## TASK DIRECTIONS
Please copy each line in the records below that contains the string "file".

## RECORDS SUPPLIED

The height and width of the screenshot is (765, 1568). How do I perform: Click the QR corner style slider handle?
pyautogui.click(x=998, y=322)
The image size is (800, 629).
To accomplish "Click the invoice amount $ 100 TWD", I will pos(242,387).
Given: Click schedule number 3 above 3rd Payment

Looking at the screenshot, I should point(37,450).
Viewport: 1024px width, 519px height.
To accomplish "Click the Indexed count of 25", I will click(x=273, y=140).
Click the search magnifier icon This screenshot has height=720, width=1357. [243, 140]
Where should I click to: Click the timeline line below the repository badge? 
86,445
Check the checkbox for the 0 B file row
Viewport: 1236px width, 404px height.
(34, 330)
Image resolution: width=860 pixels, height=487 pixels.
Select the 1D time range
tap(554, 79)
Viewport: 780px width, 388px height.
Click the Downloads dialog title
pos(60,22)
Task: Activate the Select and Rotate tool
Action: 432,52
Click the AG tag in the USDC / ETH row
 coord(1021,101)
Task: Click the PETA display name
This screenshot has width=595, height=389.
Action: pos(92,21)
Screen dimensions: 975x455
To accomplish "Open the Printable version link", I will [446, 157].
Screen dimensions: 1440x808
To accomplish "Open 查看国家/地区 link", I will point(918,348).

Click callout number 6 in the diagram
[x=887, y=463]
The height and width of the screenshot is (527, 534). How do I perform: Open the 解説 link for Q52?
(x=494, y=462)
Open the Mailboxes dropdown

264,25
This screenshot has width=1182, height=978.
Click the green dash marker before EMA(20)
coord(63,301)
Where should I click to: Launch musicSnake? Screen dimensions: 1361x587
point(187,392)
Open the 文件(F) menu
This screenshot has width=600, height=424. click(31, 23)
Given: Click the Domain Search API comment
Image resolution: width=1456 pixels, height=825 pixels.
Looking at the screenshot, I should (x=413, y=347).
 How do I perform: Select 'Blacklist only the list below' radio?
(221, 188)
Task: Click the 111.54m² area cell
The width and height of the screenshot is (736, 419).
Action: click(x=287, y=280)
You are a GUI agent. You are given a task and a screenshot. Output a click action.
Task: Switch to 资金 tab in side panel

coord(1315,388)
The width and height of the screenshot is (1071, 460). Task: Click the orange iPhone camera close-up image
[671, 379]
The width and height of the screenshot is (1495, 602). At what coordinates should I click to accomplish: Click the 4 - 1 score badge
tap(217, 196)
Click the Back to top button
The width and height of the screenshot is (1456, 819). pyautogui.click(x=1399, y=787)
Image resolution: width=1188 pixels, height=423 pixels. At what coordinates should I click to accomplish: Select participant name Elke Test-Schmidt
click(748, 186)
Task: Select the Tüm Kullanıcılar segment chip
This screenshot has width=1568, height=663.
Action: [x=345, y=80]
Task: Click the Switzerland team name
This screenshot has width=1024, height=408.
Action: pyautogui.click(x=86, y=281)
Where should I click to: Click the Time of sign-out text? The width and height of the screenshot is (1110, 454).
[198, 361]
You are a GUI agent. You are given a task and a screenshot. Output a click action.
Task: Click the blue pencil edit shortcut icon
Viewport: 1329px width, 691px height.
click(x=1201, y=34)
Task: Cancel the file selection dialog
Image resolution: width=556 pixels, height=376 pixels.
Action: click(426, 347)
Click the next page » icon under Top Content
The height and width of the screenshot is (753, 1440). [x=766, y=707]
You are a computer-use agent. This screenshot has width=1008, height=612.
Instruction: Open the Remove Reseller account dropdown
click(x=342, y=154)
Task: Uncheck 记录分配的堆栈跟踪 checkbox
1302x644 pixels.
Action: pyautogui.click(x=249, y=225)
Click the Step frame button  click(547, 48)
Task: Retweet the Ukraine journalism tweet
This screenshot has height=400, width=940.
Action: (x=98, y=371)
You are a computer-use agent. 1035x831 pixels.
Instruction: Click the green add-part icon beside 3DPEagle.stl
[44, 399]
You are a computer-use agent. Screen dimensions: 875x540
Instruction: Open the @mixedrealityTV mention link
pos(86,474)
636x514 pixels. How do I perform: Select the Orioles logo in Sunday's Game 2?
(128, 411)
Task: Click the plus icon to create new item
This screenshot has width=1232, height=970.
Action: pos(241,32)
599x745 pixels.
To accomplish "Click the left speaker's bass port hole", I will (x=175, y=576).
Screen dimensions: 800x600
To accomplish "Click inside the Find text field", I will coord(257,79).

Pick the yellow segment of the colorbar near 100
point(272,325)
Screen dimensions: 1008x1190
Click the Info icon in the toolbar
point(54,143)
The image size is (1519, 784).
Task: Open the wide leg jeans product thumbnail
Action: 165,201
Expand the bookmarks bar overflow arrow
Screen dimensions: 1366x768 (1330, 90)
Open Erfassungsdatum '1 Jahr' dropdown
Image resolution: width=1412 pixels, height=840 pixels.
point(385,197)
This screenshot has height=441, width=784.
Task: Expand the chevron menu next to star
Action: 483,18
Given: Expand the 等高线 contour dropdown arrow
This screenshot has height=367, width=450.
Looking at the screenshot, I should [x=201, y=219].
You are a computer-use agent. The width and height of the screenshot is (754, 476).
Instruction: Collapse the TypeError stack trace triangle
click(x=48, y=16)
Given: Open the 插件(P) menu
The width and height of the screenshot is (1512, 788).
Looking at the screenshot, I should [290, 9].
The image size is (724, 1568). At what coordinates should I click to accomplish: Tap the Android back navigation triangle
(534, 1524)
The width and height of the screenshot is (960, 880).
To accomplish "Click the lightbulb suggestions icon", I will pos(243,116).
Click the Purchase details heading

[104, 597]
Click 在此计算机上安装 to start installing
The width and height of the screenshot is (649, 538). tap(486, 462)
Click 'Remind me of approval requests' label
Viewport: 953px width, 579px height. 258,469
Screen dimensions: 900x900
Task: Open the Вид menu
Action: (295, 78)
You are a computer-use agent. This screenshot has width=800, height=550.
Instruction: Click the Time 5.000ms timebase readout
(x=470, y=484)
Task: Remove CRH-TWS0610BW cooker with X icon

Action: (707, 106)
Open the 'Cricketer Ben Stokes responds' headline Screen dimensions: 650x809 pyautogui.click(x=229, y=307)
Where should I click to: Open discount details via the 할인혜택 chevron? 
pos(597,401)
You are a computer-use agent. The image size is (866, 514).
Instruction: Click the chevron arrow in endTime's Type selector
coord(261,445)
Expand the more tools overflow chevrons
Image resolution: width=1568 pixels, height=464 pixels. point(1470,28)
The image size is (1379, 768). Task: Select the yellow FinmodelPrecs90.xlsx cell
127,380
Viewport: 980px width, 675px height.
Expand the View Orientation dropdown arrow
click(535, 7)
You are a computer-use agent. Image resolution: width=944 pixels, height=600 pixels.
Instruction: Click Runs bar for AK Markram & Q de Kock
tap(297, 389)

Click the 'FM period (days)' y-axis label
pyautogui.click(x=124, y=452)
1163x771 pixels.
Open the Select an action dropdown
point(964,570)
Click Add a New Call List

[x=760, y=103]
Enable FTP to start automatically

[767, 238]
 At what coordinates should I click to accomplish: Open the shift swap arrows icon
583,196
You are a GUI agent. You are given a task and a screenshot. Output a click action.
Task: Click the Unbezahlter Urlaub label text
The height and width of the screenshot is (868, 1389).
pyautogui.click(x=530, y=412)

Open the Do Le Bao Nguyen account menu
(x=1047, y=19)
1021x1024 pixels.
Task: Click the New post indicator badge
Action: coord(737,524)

## THE COMPLETED TASK
Check the checkbox for the 0 B file row
Task: Cancel the file selection dialog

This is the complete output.